- Text
○ ○ ○ ○
Technical Deep Dive: M-ZONE – Efficient Smart Parking For Metropolitan Areas

Rebecca Johnson

15 February 2021

Earlier this week, together with our partners at fetch.ai we released a driver walkthrough video that lets you come along for the ride during the M-Zone Field trials.  For the first time, Datarella and Fetch.ai have field-tested an AI-powered Deep Parking solution installed at the Connex building complex in Munich. M-Zone provides automated incentives for efficient smart parking in metropolitan areas.  It cuts C02 emissions by providing drivers with real-time options for parking and nudging them with tokenized incentives to park when and where demand is lowest without wasting time or energy driving in circles looking for a spot. Lots of people have asked for more details on how the system works so we decided to draft a technical deep-dive post explain how we built the system and what’s next for M-Zone.

First, let’s dive into a description of the hardware we used to make the M-Zone Smart Parking field trials possible. After that, we’ll delve into the software components and architecture as well as taking a look into how the fetch.ai agents interact with one another and what those interactions mean for cities, parking infrastructure providers, drivers, and the environment.

Edge Nodes

Edge Nodes Powered Up

Two edge nodes powered up and scanning for plates. The display between them displays images captured during testing.

For the M-Zone field trials, we deployed two edge computers running computer vision software and fetch.ai autonomous economic agents to the Connex buildings at Frankfurter Ring 81 and 15. These edge computers have two main jobs. The first job is to monitor incoming and outgoing traffic and to read the license plates on incoming vehicles. The second job of the edge nodes is to keep track of the fill state of the parking lot and to publish data about available parking to their associated coordinator agent which is in turn registered on fetch.ai’s Simple Open Economic Framework.

Hardware

  • Compute: Raspberry Pi 4 Model B
  • Power: Uninterruptible Power Supply (Pi hat) and 1000 mAH Battery Pack
  • Connectivity: 4G router with OpenWrt
  • Cooling: Heat Sink with GPIO Risers and fans
  • Optional Video Output: 7” Display attached to casing with magnets
  • Enclosures: Waterproof aluminum boxes that have been modified for cable and camera routing as well as the addition of a plexiglass window for better LTE connectivity
  • Various USB A, C, and Micro HDMI cables for routing power and video

The hardware used in the field trials is based on cheap and ubiquitous raspberry pi computers and is intended to provide a plug and play upgrade to “dumb” parking infrastructure.  Deployment is as simple as mounting the waterproof enclosures in a position where they have a good view of the entrances and exits of the parking garage allowing them to compute the fill level of the lot by observing the comings and goings of autos on a constant basis. Our computer vision solution uses the OpenALPR libraries to accomplish plate detection, edge recognition, binarization, deskewing, character segmentation, and finally optical character recognition to read out the license plates.  This enables the nodes to authenticate autos on-the-fly. Future versions will contain a few hardware upgrade options include ruggedized custom enclosures and an improved embedded connectivity solution. The current version performed admirably and passed the field trial with flying colors.
○ ○ ○ ○
- Set of tasks
(A) Extract the passage of the M-Zone post from "Two edge nodes" up to and including "Open Economic Framework.".
(B) According to the M-Zone post, which libraries does the computer vision solution use to read license plates?
The data that follows isn't needed for anything here.

- Source data
○ ○ ○ ○
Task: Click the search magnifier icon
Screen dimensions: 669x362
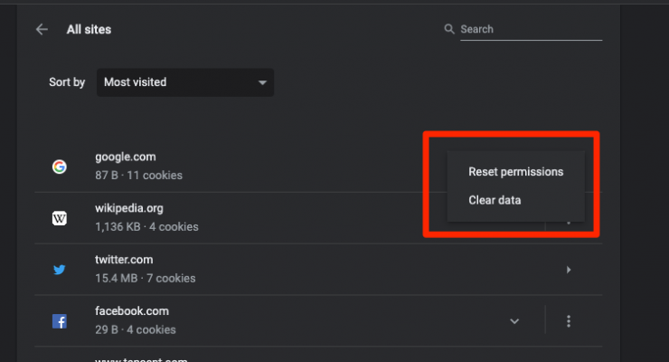Action: 449,29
○ ○ ○ ○
- Completed exercise
(A)
Two edge nodes powered up and scanning for plates. The display between them displays images captured during testing.

For the M-Zone field trials, we deployed two edge computers running computer vision software and fetch.ai autonomous economic agents to the Connex buildings at Frankfurter Ring 81 and 15. These edge computers have two main jobs. The first job is to monitor incoming and outgoing traffic and to read the license plates on incoming vehicles. The second job of the edge nodes is to keep track of the fill state of the parking lot and to publish data about available parking to their associated coordinator agent which is in turn registered on fetch.ai’s Simple Open Economic Framework.

(B) The OpenALPR libraries.